Luke Harding writes: The news from Iraq has been grim of late. Sectarian killings, political feuding and the flamboyant rise of Islamist fanaticism. Last month, Isis – the Islamic State in Iraq and the Levant, one of a series of radical Sunni groups – carried out a stunning military advance. Its fighters captured Mosul, Iraq’s second biggest city, and Tikrit, Saddam Hussein’s birthplace. They now control most of Sunni Iraq. Their goal is Baghdad and the overthrow of Iraq’s Shia-dominated government.
Meanwhile, Isis’s leader, Abu Bakr al-Baghdadi, has declared a new Islamic state, spanning Syria and Iraq. He has proclaimed himself caliph. The international community has expressed support for Iraq’s beleaguered prime minister, Nouri al-Maliki.

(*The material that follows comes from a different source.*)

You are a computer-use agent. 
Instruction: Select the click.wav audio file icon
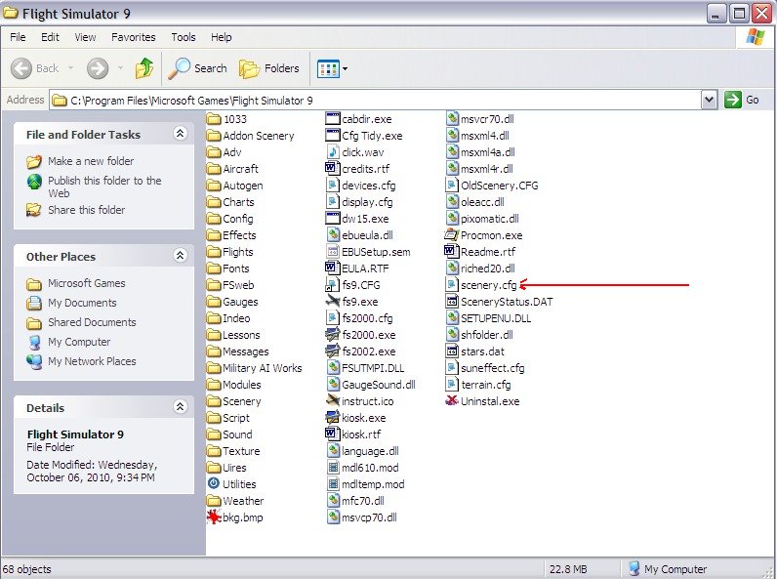333,152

Maliki has vowed to crush Isis. But with the army in retreat – many divisions ran away last month – he has taken other measures. They include turning off the electricity to Isis-controlled areas and bombing from the sky. Critics say Maliki’s divisive sectarian policies have brought Iraq to disaster.
One part of Iraq, however, has largely escaped the mayhem engulfing the rest of the country. It is Kurdistan, the autonomous Kurdish region of northern Iraq. Its capital, Irbil, is a haven of religious tolerance and relative safety. The suburb of Ainkawa, for example, is home to a large Christian community: nuns and a Chaldean church. There’s also a pleasant beer garden where crowds gathered over the weekend to drink Efes and to watch the World Cup final on a giant screen.
Beneath Irbil’s ancient citadel are cafes where those who are not fasting during Ramadan can eat lunch – shielded by a tactful white cloth. The city is predominantly Kurdish, but also home to Arabs who escaped from Baghdad as security deteriorated, and a recent wave of refugees who fled Mosul as Isis arrived. If there is a success story in Iraq, it’s here. [Continue reading…]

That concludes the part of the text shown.